Irony grins even wider. It is most delicious when he goes at first misunderstood.
“I didn’t say that,” he replies. “I said help them create. And the greatest impediments to old ambitions are new ones. The burdens we suffer beneath most gladly are those we do not call burdens at all, because we have made them ourselves, and, indeed, view them with joy. And pride.”
“Pride and joy?” Fantasy asks, the light beginning to dawn.
“That’s right,” Irony said. “Let us give them children.”

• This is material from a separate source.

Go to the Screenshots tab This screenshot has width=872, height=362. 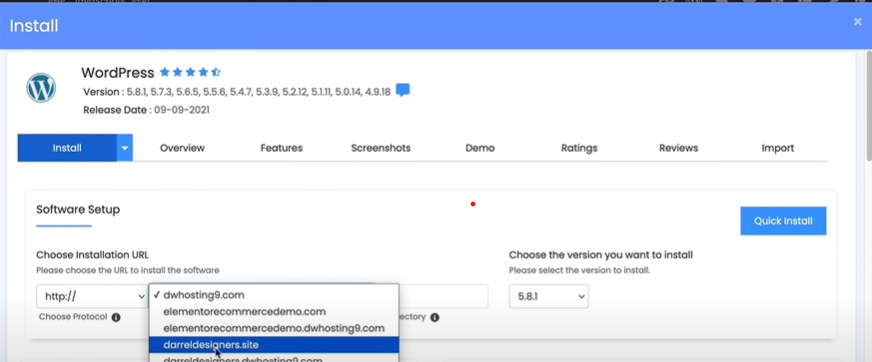[x=381, y=148]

The offended three lay back in full understanding and complete satisfaction, for they themselves had engendered countless offspring. “It’s perfect.” Fantasy says. “Birthing classes, doctor’s appointments, long visits with the grandparents-to-be, then the delivery, the diaper changes, late-night feedings, diapers by the hundreds, formula, more doctor appointments, worry over every cry or cough, then shopping for, and setting up and then paying for cribs, basinets, strollers, toys, blankets, those things that babies sit in and roll around the floor in, with the little plastic mobiles that hang from them-“
“Sit-and-step activity centers?” Irony offers kindly.
“Yes! Those things are nightmares to assemble!” Horror agrees.
“They won’t have a moment for the magazine or the website,” Science Fiction says. “And will be so joyful in the tasks of fatherhood that replace it, the very concept of small press will soon fade from their imaginations!”
“Give them babies!” Fantasy muses, shaking Irony’s hand with an enthusiastic grip. “It’s beyond my wildest imaginings,”
“Well, that’s what I do for a living,” Irony says as he rises from his chair. “Now if you will excuse me, I have to meet a staunchly anti-gay republican senator in an airport bathroom.” He smiles broadly at the thought. “Delicious!” he exclaims, and disappears.